An absorbing and at times moving look at life for someone with Down syndrome.
An absorbing and at times moving look at life for someone with Down syndrome, “Me, Too” focuses on a man who has DS and seeks the love of a woman who doesn’t. The two fine central perfs hold interest throughout, keeping at bay side issues that continually threaten to swamp the drama. The helmers avoid turning the pic into a feel-good schmaltzfest, shrewdly keeping things real in a sensitive crowdpleaser of impeccable intentions. Pic can expect good buzz and B.O. at home, with offshore interest likely to follow.
To be sure, Daniel (Pablo Pineda, like his character, Europe’s first Down’s sufferer to get a university degree), is certainly more privileged than most DS individuals. He lives with his caring if hassled mother, Angeles (Isabel Garcia Lorca), and determinedly upbeat father, Bernabe (Pedro Alvarez Ossorio), and his life is approaching the “normalcy” to which he aspires when he gets his first job in an office. Still there’s something missing: a romantic relationship.
Enter scattered, aimless, unlucky-in-love Laura (Lola Duenas, typically feisty), who staggers into the office in high heels. For Daniel, it’s love at first sight. Much of the rest of the pic sympathetically charts his frustrated attempts to get Laura to see him as a man.
Pineda does good work in a first acting role that seems to have been modeled on aspects of his own experiences. He delivers a finely judged, no-nonsense performance, and his self-deprecating humor prevents us from feeling mere sympathy for him.
Though in later scenes, Daniel’s awkwardness in pursuing Laura can be tough to watch, there’s real chemistry between the two, for which the alert Duenas is also largely responsible. Details of Laura’s own family problems, which dubiously attempt to establish her as an outsider like Daniel, seem drawn from a gritty-domestic-drama template and can hardly compete with the main story.
Scenes shot at a DS dance class develop a powerful secondary against-the-odds romantic storyline between a DS couple (Daniel Parejo and Lourdes Naharro) — that threatens to take over the film. The storyline also includes the pic’s strongest scene: seemingly improvised, beautifully authentic and quietly celebratory.

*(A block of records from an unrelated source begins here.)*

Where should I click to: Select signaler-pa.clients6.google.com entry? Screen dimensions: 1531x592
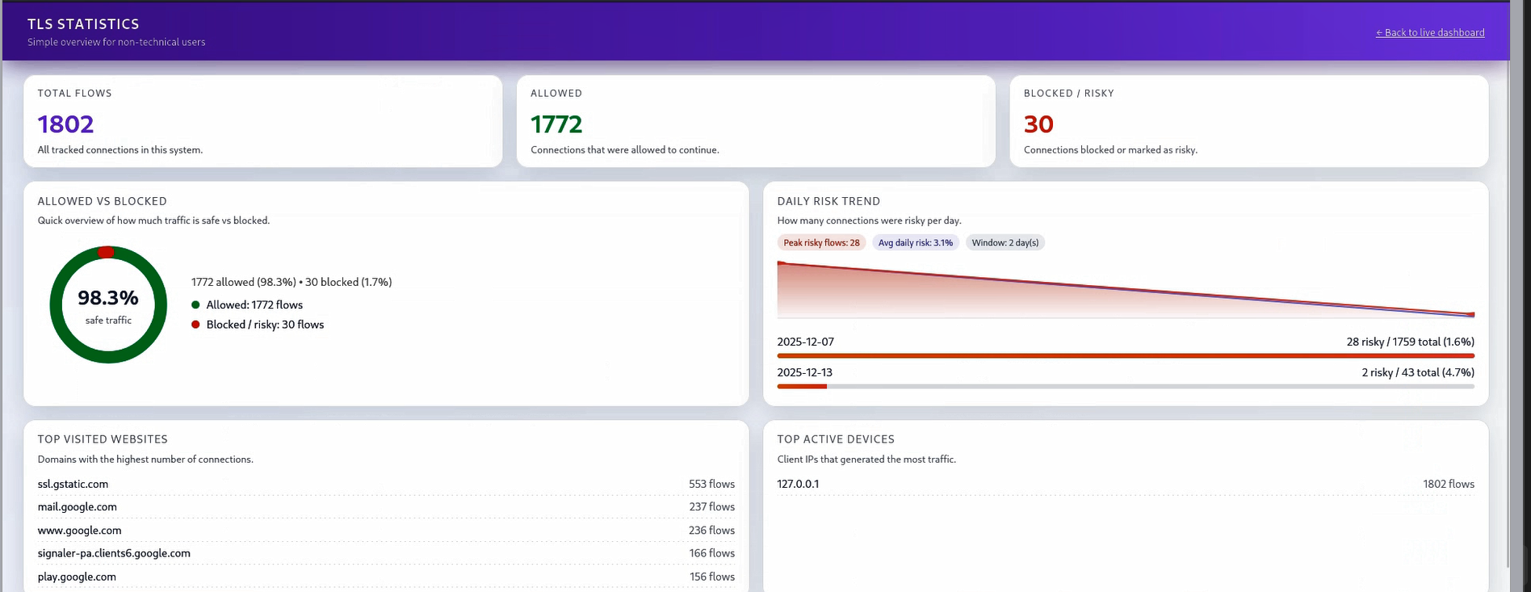tap(114, 553)
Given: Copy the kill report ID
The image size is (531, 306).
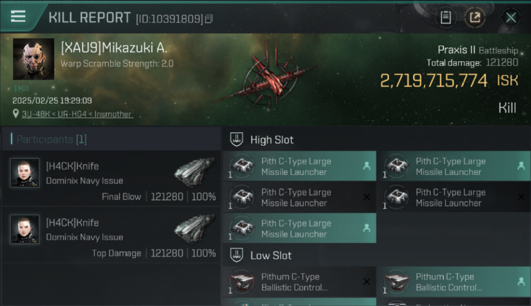Looking at the screenshot, I should pyautogui.click(x=209, y=19).
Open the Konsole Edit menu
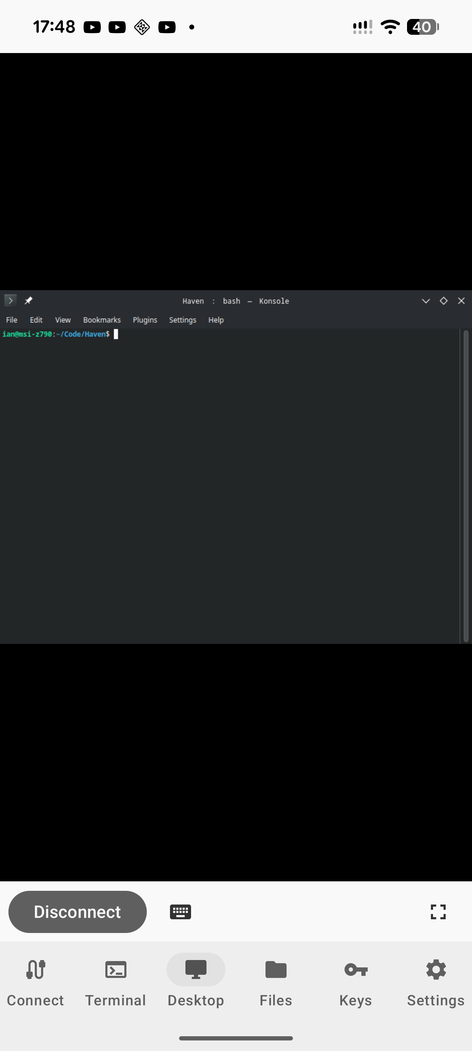The width and height of the screenshot is (472, 1051). [36, 320]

Considering that the pic’s theme is a minefield, things are generally handled with the necessary delicacy, though one overwrought and superfluous scene, in which Daniel yells that he is a man, brings things uncomfortably close to melodramatic “Elephant Man” territory. Mostly, though, the film is quietly perceptive in its attack on the mistaken ways in which people judge on appearance; any script that can provoke knowing smiles from viewers when a DS man is called “subnormal” is surely doing its job.
Helmers Alvaro Pastor and Antonio Naharro and d.p. Alfonso Postigo use a handheld docu style and natural lighting to provide an air of grainy realism — though one suspects that for many people with Down’s, and their families, life can be a good deal grimmer than the pic even begins to suggest. The use of pleasant but bland pop music adds little.